Ob auf dem Weltmarkt überhaupt genug Gas verfügbar ist, ist umstritten, weil keiner der großen Lieferanten von Flüssiggas (LNG) – die USA oder Katar – Förderkapazitäten maßgeblich ausweiten kann. Die Norweger liefern über Pipelines deutlich mehr als im Vorjahr, zumindest nach Deutschland, versuchen alles möglich zu machen, um den Deutschen über den Winter zu helfen, aber richtig ausweiten können sie ihre Fördermengen auch erst in zwei, drei Jahren. Zudem, und das ist fast das entscheidende Nadelöhr, muss es gelingen, bis Weihnachten jene zwei schwimmenden LNG-Terminals, die die Bundesregierung teuer gechartert hat, nach Wilhelmshaven und Brunsbüttel zu bringen und vor allem in Wilhelmshaven gleichzeitig die knapp 30 Kilometer lange Pipeline-Anbindung zum nächsten Anschlusspunkt an das Fernnetz bei Etzel fertigzustellen. Das kann gelingen, weil es gelingen muss. Aber deshalb muss es auch nicht gelingen.

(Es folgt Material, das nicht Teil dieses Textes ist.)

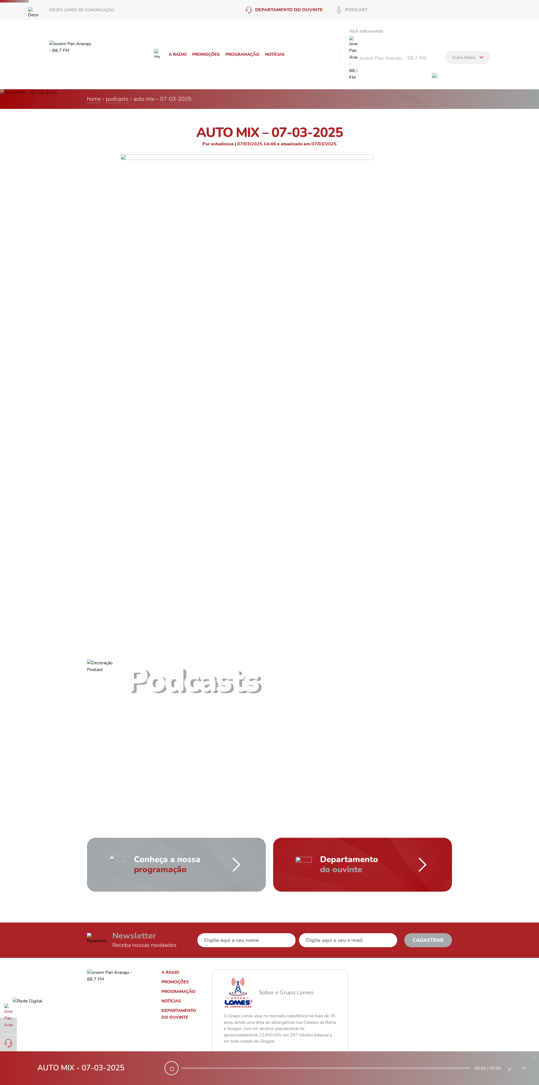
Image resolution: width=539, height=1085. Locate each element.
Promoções (206, 54)
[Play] (172, 1068)
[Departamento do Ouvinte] (8, 1043)
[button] (348, 683)
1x (524, 1068)
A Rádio (178, 54)
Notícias (275, 54)
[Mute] (510, 1068)
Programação (242, 54)
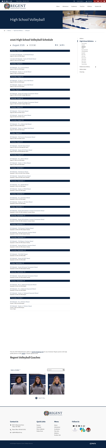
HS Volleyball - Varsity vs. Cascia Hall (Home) (21, 85)
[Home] (4, 30)
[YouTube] (2, 1)
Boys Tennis (84, 61)
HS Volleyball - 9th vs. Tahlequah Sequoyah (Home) (23, 285)
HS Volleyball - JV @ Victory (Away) (19, 172)
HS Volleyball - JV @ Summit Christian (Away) (22, 228)
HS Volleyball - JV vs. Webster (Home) (20, 302)
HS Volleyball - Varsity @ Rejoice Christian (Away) (23, 245)
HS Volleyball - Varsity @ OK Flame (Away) (21, 150)
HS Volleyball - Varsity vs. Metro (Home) (20, 163)
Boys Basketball (85, 49)
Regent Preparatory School (15, 6)
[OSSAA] (88, 430)
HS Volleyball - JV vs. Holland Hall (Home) (20, 124)
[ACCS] (75, 430)
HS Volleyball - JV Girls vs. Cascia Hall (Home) (21, 81)
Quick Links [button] (79, 1)
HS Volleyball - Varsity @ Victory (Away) (20, 176)
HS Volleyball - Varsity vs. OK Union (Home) (21, 202)
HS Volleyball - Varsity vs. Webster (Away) (21, 306)
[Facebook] (7, 1)
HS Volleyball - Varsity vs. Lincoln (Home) (20, 72)
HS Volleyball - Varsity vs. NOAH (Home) (20, 189)
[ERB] (82, 430)
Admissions (65, 6)
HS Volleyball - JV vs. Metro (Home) (19, 159)
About (58, 6)
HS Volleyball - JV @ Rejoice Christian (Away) (21, 241)
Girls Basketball (85, 51)
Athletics (89, 6)
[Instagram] (4, 1)
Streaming (82, 72)
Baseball (83, 53)
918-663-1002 (26, 1)
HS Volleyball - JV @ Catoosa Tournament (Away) (22, 137)
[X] (8, 1)
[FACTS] (11, 1)
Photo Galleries (40, 429)
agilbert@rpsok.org (17, 432)
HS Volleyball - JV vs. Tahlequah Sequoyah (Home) (23, 289)
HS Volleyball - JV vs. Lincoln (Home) (19, 68)
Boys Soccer (84, 57)
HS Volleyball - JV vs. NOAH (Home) (19, 185)
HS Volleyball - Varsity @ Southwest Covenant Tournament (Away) (27, 211)
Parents (39, 425)
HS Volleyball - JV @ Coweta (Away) (19, 111)
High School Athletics (87, 41)
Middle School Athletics (85, 66)
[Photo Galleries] (98, 1)
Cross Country (84, 43)
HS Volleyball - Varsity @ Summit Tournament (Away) (24, 267)
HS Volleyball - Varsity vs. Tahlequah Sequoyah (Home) (24, 293)
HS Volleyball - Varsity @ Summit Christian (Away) (23, 232)
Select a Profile (15, 370)
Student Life (98, 6)
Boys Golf (83, 54)
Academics (74, 6)
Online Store (40, 431)
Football (83, 45)
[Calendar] (95, 1)
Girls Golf (83, 56)
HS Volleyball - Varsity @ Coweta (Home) (20, 115)
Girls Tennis (84, 62)
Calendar (39, 427)
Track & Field (84, 64)
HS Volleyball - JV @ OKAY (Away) (19, 254)
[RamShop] (104, 1)
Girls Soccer (84, 59)
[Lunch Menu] (101, 1)
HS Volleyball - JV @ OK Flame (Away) (20, 146)
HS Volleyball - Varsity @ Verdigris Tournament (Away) (24, 94)
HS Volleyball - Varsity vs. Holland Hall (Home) (22, 128)
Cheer (83, 48)
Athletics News (83, 69)
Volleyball (84, 46)
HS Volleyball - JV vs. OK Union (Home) (20, 198)
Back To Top (41, 398)
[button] (74, 1)
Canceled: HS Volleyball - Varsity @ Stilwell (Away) (23, 59)
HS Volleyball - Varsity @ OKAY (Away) (20, 258)
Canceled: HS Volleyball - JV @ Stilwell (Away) (22, 55)
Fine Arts (82, 6)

Und es geht doch, das Sparen
Auf der Nachfrageseite hat es zuletzt positive Signale gegeben. Tatsächlich ist der Gasverbrauch in der Wirtschaft in den ersten fünf Monaten des Jahres im Vergleich zum selben Zeitraum des Vorjahres um 14,3 Prozent gesunken. Das hat der Bundesverband der Energie- und Wasserwirtschaft (BDEW) herausgefunden. Wohlwollend kann man das so interpretieren, dass Verbraucher und Firmen offenbar alles daransetzen, nun angesichts der hohen Preise Gas einzusparen – und dass der hohe Preis ihnen dazu tatsächlich Anreize liefert, obwohl der gerade bei den Verbrauchern überhaupt nicht nicht voll durchgeschlagen hat. Aber kann dieser Trend sich so fortsetzen? Kann so viel Gas eingespart werden, wie es nötig wäre? In ihren Szenarien geht die Bundesnetzagentur von einer Einsparung von 20 Prozent ab Anfang Juli aus.

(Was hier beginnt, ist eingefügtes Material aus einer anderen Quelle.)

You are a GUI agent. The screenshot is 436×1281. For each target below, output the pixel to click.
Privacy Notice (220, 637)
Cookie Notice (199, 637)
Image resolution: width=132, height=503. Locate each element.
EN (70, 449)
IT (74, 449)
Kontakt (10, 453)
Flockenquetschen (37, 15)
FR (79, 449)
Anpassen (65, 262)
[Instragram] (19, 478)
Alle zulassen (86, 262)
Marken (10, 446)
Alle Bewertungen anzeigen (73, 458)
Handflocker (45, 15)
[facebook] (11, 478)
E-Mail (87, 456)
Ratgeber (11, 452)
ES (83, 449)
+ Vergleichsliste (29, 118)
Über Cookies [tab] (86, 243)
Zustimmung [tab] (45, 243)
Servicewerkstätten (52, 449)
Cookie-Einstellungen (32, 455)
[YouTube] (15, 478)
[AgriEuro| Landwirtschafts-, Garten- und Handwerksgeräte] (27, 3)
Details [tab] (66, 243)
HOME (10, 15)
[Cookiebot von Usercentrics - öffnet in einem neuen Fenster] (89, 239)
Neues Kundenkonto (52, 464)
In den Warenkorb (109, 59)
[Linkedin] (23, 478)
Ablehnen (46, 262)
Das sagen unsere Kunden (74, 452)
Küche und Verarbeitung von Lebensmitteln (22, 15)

Die Energiewirtschaft wird zu dem Sparplan in den nächsten Wochen auch auf anderem Weg ihren Beitrag leisten. Ein ebenfalls gerade verabschiedetes Gesetzt, das Ersatzkraftwerkebereithaltungsgesetz (EKWG) – bitte langsam sprechen – sieht vor, Gaskraftwerke mit Kohlekraftwerken zu ersetzen, die in der so genannten Reserve bereitgehalten werden oder als systemrelevant gelten. Dazu kommt, dass die THE in den nächsten Wochen ein neues „Regelenergieprodukt“ anbieten soll, nämlich eine „permanente Auktion“, wie Netzagentur-Chef Klaus Müller das genannt hat, bei der Firmen Gaskapazitäten die sie nicht brauchen oder einsparen per Versteigerung anbieten können. Auch hierdurch, so die Hoffnung und Theorie, lässt sich die Nachfrage nach Gas senken – und es ist mehr Gas verfügbar, das eingespeichert werden könnte.
„Die Uhr tickt“
Das sind also die entscheidenden Werkzeuge, um Deutschland möglichst gut auf den Winter vorzubereiten. Aber selbst wenn das alles gelänge, wenn ab Anfang Juli 20 Prozent des Gasverbrauchs eingespart werden könnte, wenn über schwimmende LNG-Terminals ab Januar 2023 rund 13 Milliarden Kubikmeter Gas pro Jahr zusätzlich geliefert werden könnten, wird das nicht reichen, um über den Winter zu kommen, wenn über Nord Stream 1 nichts mehr geliefert wird. Laut einem Szenario der Bundesnetzagentur würde das Gas ab Januar 2023 knapp. In der Mangellange würde die Bundesnetzagentur entscheiden, welchen Unternehmen wie viel Gas abgedreht würde.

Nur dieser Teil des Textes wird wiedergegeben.